Kostenfrei zugänglich ist wiederum die Wassernebel-gekühlte Wildlife Experience der Harvest Caye Conservation Foundation. Dort sind in Belize heimische Grüne Leguane und Königsboa-Würgeschlangen sowie Aras, Paradiesvögel und Tukane zu bewundern. Ob das wirklich eine Schutzstation oder eher ein Besucherzoo ist, sei dahingestellt. Im Schmetterlingshaus präsentieren aussen braune und innen strahlend blaue Himmelsfalter, auch bekannt als Blaue Morphofalter, bis zu zwölf Zentimeter Flügelspannweite. In einem Kasten hängen wie an einer Perlenkette säuberlich aufgereiht die verpuppten Raupen. Mit etwas Glück lässt sich vor allem morgens beobachten, wie ein Himmelsfalter aus seiner Puppe schlüpft.
Privatinseln der Reedereien im Überblick
Carnival Cruise Line & Töchter (Costa, Holland America Line, Princess Cruises):
- Celebration Key, Grand Bahama, «Weltgrösste Sandburg» und 105Meter-Wasserrutsche
- Half Moon Cay, Bahamas, Reiten im Meer & Naturstrände
- Princess Cays, Eleuthera, Klassischer Strandtag mit Grillbuffet
- Amber Cove, Dom. Rep., Grosser Hafen-Resort-Komplex
Disney Cruise Line:
- Castaway Cay (Bahamas): Der Goldstandard für Familien. Inklusive Radwegen, Schnorchellagunen und der typischen Disney-Magie.
- Lookout Cay at Lighthouse Point (Bahamas): Fokus auf lokale Kultur, gepaart mit dem Spieleland «Sebastian’s Cove».
Norwegian Cruise Line (NCL):
- Great Stirrup Cay (Bahamas): Klassische Privatinsel, aktuell massiv ausgebaut mit neuen Poolbereichen und exklusiven Villen.
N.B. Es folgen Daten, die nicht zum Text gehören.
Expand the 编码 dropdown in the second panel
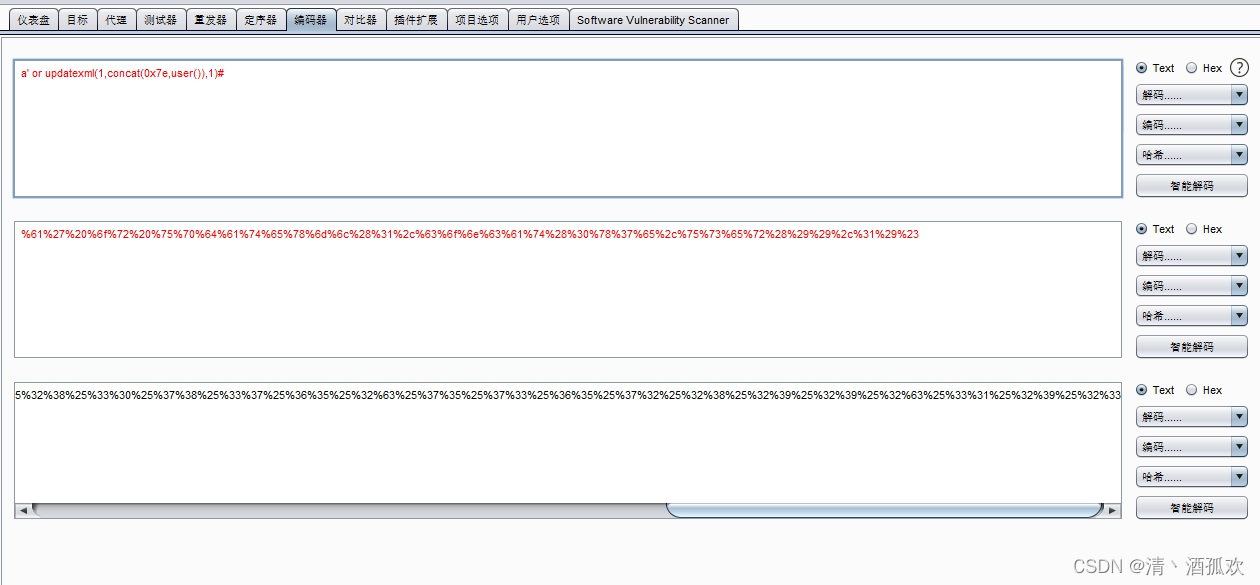Screen dimensions: 1260x585 pyautogui.click(x=1191, y=286)
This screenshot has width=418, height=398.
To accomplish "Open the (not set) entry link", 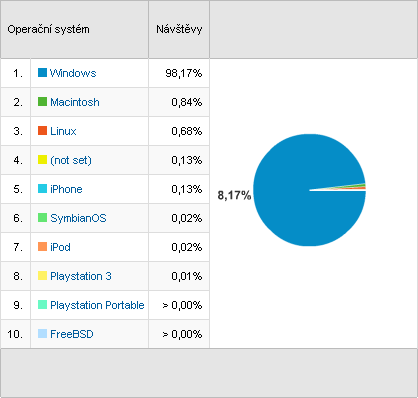I will coord(71,160).
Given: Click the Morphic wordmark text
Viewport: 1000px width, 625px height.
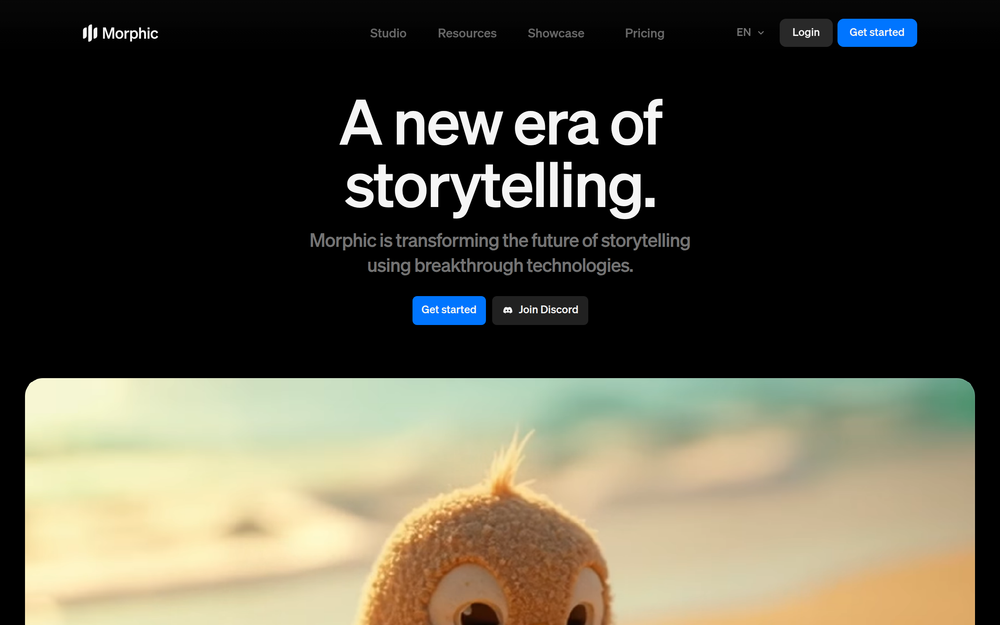Looking at the screenshot, I should tap(130, 33).
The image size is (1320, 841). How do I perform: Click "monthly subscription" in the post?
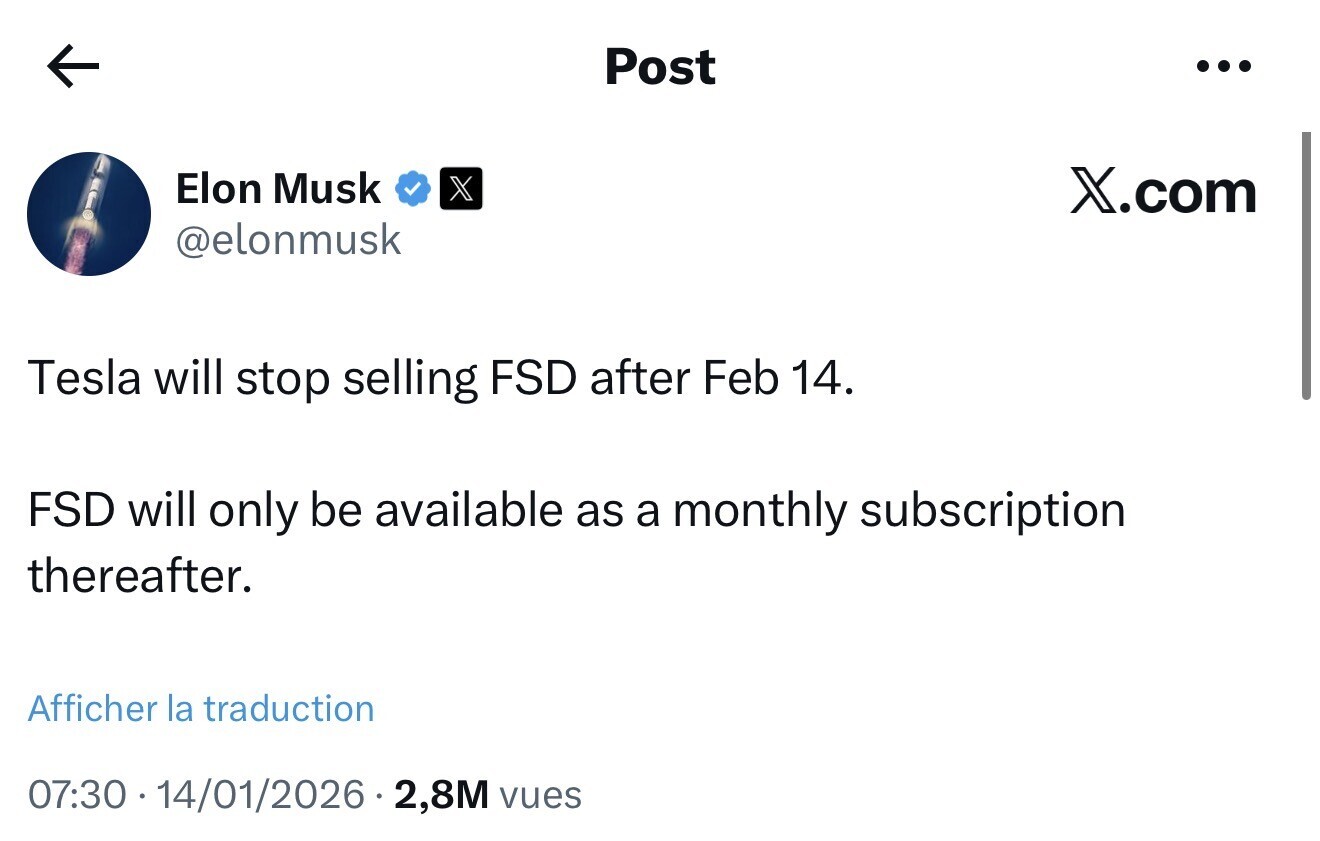pyautogui.click(x=898, y=510)
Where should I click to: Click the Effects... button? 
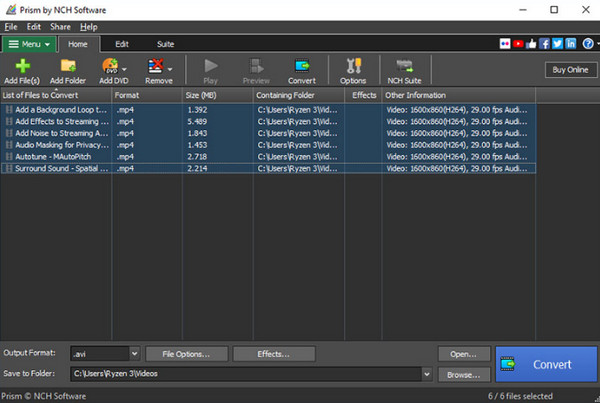pos(273,353)
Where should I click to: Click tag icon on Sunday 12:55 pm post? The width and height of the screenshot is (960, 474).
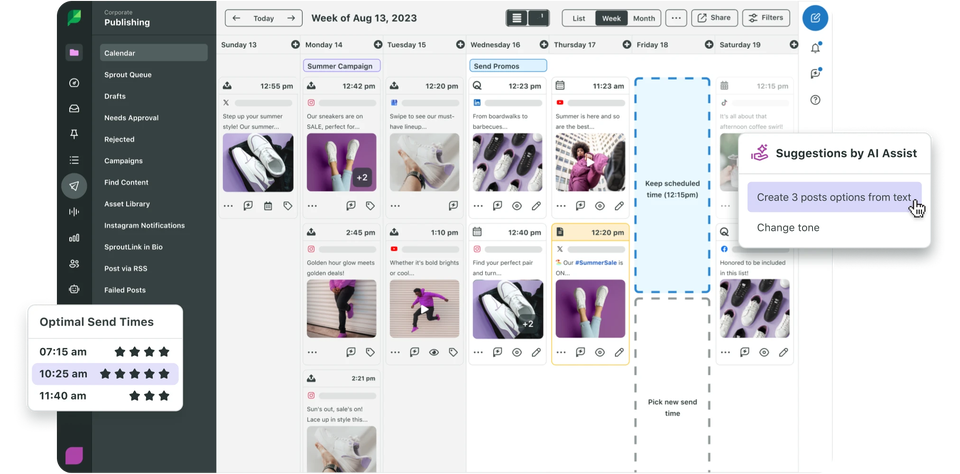click(288, 206)
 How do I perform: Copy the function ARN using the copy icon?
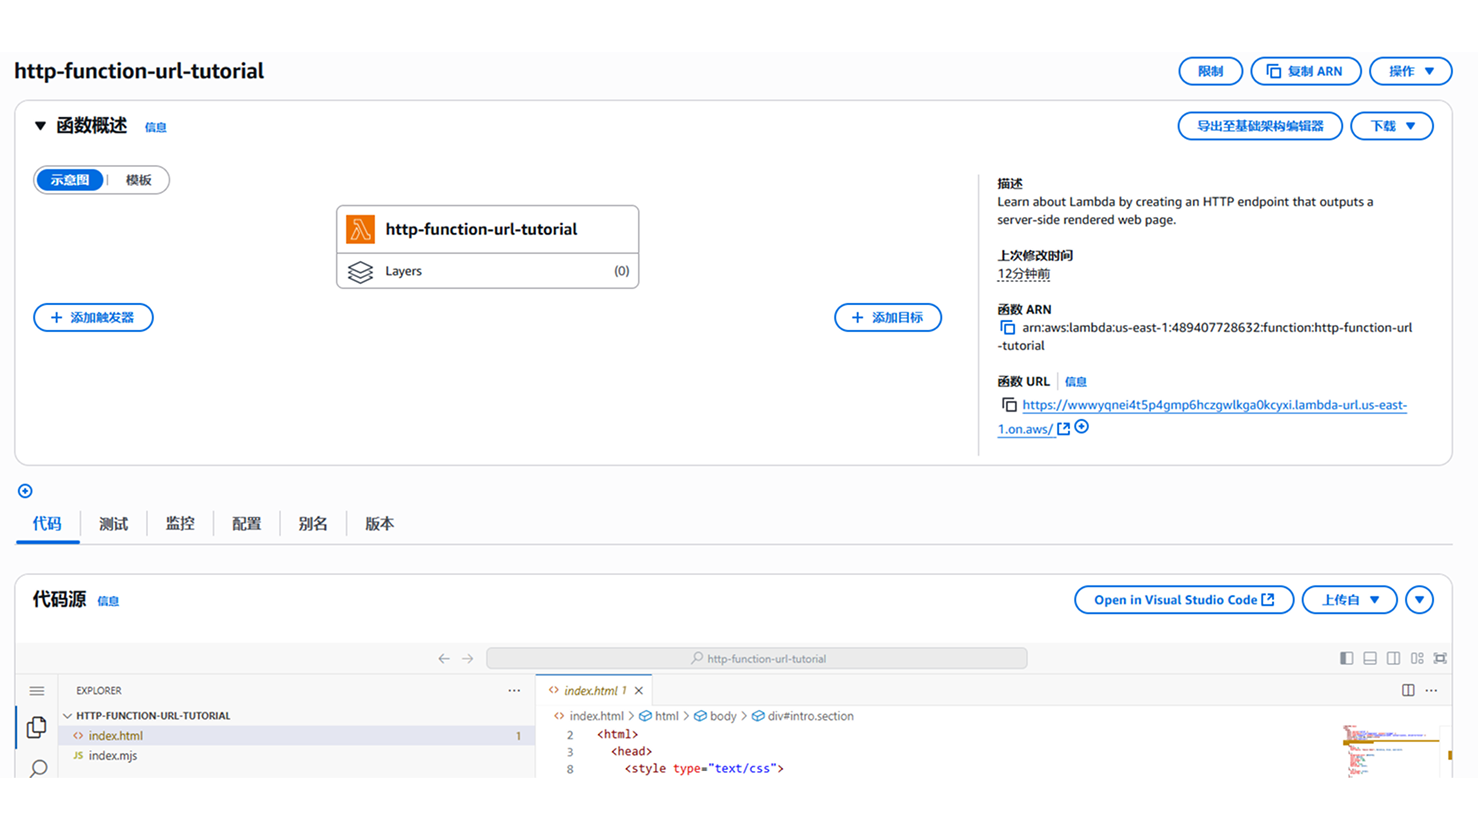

- Harvest Caye (Belize): Einzigartig durch die Kooperation mit der lokalen Regierung; bietet eine «Wildlife Experience» mit heimischen Tieren.
Royal Caribbean Group:
- Perfect Day at CocoCay (Bahamas): Das «Disneyland» unter den Privatinseln. Mit gigantischem Wasserpark, dem höchsten Rutschenturm Nordamerikas und Ballonfahrten.
- Labadee (Haiti): Eine private Halbinsel, bekannt für die längste Zipline der Welt über dem Wasser.
Tui Cruises (Mein Schiff):
- Isla Catalina (Dom. Rep.): Keine dauerhafte Privatinsel, aber an festen Terminen exklusiv für Mein Schiff Gäste reserviert. Ideal zum Schnorcheln und Tauchen in entspannter Atmosphäre.